Bevor er Freitag nach Hause kam, hatte er ein Maiglöckchen-Blatt besorgt. Nachdem er das tolle Essen von Tomma bestaunt hatte und die Schälchen neben den Tellern mit dem Bärlauch-Salat und der Rauke sah, bat er noch um etwas Cayenne Pfeffer. Er nutzte Tommas Abwesenheit, um ihr klein geschnittenes Maiglöckchen-Grün in den Salat zu mischen.

Nach dem Essen schlug er zunächst einen Verdauungs-Spaziergang vor. Noch bevor sie wieder zu Hause ankamen, wurde Tomma übel. Onno stützte sie liebevoll und schleppte sie die letzten Meter ins Haus. Dort übergab sich Tomma mehrfach. Später setzte furchtbarer Durchfall ein und ihr Herz raste wie wild.

Mit gespielter Sorge in der Stimme rief Onno den Krankenwagen und begleitete seine Frau bekümmert ins Krankenhaus. Dort wartete er, wie es sich gehörte, im Vorzimmer auf das Ergebnis.

Es dauerte fast zwei Stunden, und Onno hatte gute Lust, einfach zu verschwinden, aber der Anstand gebot es, durchzuhalten.

Dann endlich kam der Arzt und berichtete ihm, dass das Kind leider nicht mehr gerettet werden konnte, aber Tomma sei in Ordnung.

Mit vorgespielter Verzweiflung warf Onno seine Hände vor sein Gesicht. Dabei dachte er, dass ein Kind ihm gerade noch gefehlt hätte. So ein schreiendes Blag, das immer nur futtern wollte oder nach Scheiße stank. Warum Tomma wohl nichts gesagt hatte? Na, schade wär’ auch nicht gewesen, wenn Tomma gleich mit ihrem Blag ins Jenseits abgedriftet wäre.
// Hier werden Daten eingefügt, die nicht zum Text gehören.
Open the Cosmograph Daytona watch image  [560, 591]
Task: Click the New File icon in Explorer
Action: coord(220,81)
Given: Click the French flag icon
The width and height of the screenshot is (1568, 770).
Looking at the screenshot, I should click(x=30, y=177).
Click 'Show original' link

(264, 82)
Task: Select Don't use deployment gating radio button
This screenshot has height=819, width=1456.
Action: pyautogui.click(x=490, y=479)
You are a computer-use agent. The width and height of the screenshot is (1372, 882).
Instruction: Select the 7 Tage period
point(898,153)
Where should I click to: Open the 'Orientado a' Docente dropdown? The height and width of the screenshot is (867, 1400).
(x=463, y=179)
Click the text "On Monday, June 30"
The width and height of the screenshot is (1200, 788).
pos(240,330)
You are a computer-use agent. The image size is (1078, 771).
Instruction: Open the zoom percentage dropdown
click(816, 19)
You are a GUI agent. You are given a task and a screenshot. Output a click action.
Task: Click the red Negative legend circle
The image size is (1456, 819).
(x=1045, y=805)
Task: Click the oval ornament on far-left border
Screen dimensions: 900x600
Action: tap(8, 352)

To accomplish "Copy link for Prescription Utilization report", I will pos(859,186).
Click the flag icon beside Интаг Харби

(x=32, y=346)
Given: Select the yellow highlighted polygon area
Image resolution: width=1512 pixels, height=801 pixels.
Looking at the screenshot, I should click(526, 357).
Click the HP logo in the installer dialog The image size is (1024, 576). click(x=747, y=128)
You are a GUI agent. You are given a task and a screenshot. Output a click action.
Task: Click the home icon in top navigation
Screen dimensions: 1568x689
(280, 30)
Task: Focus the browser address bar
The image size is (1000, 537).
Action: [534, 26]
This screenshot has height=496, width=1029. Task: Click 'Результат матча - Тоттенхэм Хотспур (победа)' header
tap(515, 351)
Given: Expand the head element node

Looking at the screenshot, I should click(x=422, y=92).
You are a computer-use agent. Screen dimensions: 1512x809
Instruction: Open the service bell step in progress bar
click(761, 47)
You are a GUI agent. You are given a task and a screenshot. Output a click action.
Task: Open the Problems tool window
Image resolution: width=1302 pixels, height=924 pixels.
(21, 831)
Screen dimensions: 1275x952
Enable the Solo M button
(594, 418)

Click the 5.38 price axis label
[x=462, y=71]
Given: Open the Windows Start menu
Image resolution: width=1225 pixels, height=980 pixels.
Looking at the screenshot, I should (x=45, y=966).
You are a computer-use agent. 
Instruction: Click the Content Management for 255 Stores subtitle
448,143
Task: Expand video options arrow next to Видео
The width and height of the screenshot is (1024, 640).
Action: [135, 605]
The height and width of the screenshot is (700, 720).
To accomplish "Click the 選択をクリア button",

Der Arzt riss ihn aus seinen Träumen. „Sie können jetzt zu Ihrer Frau.“

Noch bevor Onno das Zimmer betrat, dachte er an die Herbstzeitlose, die sah wie die Maiglöckchen dem Bärlauch zum Verwechseln ähnlich. Fünf Blatt waren schon tödlich, und es gab kein Gegengift. Schöne Aussichten für diesen Sommer.